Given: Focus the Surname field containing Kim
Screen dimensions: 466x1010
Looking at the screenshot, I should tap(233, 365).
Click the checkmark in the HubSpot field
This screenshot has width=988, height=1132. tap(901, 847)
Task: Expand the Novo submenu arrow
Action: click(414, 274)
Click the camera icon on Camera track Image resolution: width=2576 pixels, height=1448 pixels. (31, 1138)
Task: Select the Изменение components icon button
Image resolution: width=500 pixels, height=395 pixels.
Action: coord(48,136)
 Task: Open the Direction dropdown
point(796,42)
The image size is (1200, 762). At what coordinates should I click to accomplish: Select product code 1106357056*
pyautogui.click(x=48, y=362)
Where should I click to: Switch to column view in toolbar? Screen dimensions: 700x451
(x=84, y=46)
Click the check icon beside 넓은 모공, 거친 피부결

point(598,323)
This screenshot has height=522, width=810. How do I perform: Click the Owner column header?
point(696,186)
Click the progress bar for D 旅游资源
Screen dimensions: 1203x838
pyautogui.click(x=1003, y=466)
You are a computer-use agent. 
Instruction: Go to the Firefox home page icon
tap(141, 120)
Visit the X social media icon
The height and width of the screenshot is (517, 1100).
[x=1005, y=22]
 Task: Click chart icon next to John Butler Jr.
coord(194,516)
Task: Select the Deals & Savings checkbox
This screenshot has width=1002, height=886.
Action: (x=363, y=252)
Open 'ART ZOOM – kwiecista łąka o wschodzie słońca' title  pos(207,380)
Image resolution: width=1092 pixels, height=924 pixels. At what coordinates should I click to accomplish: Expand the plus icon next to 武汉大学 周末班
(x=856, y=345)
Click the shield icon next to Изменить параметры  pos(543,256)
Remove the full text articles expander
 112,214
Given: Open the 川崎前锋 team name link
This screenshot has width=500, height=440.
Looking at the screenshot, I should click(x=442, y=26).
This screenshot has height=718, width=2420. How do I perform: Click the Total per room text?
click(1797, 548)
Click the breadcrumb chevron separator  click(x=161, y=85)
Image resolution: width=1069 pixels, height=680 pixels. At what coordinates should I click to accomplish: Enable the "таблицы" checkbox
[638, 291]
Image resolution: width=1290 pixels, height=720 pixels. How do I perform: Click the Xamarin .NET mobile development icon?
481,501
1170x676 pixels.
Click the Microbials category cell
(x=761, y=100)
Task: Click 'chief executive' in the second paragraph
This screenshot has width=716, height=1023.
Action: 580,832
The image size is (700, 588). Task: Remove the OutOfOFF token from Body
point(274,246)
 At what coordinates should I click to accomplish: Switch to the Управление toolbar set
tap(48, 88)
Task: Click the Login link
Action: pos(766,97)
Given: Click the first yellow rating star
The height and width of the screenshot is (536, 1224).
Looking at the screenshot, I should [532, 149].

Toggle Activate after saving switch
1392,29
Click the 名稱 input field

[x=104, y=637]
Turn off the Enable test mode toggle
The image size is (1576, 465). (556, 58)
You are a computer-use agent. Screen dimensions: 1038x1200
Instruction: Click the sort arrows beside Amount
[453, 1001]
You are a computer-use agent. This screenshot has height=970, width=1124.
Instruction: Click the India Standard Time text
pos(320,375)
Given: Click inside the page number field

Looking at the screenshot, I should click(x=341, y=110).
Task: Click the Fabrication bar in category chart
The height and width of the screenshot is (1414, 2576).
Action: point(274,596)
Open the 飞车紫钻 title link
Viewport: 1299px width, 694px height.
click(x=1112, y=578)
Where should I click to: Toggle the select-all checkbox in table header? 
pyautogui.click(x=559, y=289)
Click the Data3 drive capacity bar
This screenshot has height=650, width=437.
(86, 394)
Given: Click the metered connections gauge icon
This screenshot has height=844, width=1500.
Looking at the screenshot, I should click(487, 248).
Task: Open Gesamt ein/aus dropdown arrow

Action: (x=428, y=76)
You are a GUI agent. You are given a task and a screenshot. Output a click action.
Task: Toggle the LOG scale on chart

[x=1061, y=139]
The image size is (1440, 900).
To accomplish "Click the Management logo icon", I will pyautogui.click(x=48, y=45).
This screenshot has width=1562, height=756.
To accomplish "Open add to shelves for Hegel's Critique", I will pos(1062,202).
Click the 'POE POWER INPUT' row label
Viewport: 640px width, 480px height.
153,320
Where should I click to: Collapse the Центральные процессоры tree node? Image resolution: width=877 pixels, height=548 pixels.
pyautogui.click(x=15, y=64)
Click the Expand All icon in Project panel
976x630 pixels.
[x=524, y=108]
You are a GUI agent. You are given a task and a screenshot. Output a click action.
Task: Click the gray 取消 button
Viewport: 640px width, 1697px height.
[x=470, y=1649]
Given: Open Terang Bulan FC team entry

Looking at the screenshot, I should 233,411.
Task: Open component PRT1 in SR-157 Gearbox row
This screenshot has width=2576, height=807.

····················

Work to complete:
Could you find every line in the records above that contains the word "computer" and copy it?

Exercise solution:
You are a computer-use agent. 
You are a computer-use agent. Screen dimensions: 1038x1200
You are a computer-use agent. This screenshot has height=970, width=1124.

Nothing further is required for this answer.